What is OpenAI’s Codex for Mac Chronicle?
Codex for Mac gets “Chronicle,” but screenshots are sent first
OpenAI has introduced a new research preview feature called Chronicle for Codex for Mac. Chronicle is designed to make the coding assistant more aware of context by using screen captures.
What the feature does
Instead of relying only on text prompts, Chronicle periodically captures screenshots on the user’s Mac. Those images are then sent to OpenAI’s servers for processing so Codex can generate outputs with more up-to-date information about what’s currently visible—such as a developer’s workspace, open files, or other on-screen context.

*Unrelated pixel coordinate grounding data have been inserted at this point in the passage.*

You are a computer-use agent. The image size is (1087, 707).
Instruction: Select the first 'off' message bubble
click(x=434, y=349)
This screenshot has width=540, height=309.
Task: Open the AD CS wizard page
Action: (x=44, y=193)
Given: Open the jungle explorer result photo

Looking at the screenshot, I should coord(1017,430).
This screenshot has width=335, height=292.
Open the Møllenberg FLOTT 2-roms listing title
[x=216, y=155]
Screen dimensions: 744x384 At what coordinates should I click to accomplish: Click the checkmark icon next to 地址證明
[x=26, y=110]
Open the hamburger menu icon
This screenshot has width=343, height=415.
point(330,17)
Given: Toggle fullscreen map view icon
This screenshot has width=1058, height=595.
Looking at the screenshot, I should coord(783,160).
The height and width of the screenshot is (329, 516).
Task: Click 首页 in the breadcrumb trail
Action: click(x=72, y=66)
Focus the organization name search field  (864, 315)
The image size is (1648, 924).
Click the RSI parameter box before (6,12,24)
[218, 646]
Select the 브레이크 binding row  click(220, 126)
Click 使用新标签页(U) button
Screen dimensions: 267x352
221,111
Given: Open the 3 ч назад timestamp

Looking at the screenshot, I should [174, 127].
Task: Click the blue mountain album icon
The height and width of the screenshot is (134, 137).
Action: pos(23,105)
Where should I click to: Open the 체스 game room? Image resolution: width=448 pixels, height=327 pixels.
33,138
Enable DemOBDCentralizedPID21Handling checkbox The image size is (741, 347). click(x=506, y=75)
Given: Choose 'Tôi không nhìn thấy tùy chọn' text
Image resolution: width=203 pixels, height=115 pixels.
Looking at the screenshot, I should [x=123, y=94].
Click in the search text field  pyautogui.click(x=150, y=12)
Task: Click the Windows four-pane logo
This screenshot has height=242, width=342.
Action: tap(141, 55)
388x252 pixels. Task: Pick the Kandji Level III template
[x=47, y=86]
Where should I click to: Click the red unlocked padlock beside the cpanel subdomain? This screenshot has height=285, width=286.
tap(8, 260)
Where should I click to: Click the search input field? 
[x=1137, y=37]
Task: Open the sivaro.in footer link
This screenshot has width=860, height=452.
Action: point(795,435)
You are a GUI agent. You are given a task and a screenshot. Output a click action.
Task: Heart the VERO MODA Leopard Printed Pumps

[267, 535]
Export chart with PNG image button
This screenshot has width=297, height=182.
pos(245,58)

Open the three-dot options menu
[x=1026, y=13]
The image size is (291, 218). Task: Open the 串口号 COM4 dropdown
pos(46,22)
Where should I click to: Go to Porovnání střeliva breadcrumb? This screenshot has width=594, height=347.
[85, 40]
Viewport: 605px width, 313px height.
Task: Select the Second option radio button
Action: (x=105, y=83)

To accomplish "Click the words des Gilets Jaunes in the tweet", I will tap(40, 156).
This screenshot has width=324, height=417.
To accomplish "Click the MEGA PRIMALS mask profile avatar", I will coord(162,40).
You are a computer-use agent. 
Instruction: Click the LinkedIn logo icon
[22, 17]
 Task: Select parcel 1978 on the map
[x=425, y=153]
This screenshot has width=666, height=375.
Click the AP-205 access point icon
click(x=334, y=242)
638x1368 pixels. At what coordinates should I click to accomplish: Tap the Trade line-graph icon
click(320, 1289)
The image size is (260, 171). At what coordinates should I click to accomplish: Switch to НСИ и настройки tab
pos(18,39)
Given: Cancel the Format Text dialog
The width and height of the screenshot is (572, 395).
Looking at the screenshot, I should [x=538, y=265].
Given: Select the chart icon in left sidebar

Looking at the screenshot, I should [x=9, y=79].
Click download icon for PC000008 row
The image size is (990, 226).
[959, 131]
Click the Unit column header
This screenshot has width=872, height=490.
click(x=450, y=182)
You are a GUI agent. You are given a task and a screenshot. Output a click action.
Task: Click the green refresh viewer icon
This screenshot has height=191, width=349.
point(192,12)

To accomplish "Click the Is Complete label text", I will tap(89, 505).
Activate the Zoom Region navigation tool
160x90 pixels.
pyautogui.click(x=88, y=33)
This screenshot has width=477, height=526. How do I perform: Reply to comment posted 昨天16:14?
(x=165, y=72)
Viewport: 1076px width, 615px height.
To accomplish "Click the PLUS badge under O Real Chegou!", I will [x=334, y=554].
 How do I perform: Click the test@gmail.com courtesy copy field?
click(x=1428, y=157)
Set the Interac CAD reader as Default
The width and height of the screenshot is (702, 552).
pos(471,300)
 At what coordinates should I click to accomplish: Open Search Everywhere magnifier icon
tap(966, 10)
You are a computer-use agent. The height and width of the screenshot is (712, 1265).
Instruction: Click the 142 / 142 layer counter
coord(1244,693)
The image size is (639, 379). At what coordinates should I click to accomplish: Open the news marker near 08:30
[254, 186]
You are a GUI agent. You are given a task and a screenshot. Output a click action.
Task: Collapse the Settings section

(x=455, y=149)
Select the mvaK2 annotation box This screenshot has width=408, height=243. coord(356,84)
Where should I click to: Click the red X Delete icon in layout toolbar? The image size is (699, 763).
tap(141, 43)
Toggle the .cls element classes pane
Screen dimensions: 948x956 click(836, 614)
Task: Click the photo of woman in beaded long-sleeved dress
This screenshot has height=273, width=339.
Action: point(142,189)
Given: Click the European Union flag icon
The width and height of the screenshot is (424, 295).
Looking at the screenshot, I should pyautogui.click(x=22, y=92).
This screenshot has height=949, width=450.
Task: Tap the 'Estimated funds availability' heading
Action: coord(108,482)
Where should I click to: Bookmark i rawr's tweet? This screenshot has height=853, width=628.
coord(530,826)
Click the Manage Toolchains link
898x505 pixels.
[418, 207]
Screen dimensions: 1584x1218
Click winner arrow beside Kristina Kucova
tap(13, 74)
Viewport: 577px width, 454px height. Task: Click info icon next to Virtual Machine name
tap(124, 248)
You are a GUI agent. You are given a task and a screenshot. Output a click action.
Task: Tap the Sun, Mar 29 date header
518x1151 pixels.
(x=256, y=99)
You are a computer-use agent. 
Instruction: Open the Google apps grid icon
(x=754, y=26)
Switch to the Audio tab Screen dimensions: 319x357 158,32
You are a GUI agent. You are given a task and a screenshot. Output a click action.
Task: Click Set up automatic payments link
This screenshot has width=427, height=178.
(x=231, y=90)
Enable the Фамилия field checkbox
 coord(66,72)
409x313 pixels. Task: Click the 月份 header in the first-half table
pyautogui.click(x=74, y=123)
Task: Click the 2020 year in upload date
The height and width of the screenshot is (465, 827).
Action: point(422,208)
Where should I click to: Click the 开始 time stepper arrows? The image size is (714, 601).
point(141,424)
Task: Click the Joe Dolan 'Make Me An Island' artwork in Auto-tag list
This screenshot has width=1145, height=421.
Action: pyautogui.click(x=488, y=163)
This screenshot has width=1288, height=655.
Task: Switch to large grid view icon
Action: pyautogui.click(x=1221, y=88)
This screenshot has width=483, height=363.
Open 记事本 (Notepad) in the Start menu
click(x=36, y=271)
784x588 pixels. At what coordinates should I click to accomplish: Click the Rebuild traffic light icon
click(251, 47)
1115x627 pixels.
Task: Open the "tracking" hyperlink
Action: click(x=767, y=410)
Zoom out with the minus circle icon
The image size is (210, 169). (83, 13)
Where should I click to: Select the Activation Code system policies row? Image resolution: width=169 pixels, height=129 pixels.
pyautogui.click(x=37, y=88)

The feature is described as being available as a research preview for Pro subscribers on macOS.
Why it matters
This is part of a broader trend in AI coding tools: moving from “single-turn” chat toward persistent context and more agent-like behavior. In practice, the ability to see what a developer is doing can reduce the need for the user to describe every step, potentially improving coding assistance for tasks like debugging and integrating changes across an active project.
However, screen-capture features also raise obvious privacy and security questions for developers—especially because the assistant is consuming information from what is literally on the screen.
Because it’s a research preview, the scope of availability (who can enable it, how often it captures, and what controls users have) remains constrained to what OpenAI has already published in the preview announcement.
For teams adopting AI coding assistants, this adds a new evaluation dimension: not just model quality and cost, but also how context collection could affect sensitive work, including credentials, proprietary code, and internal dashboards that may appear on screen.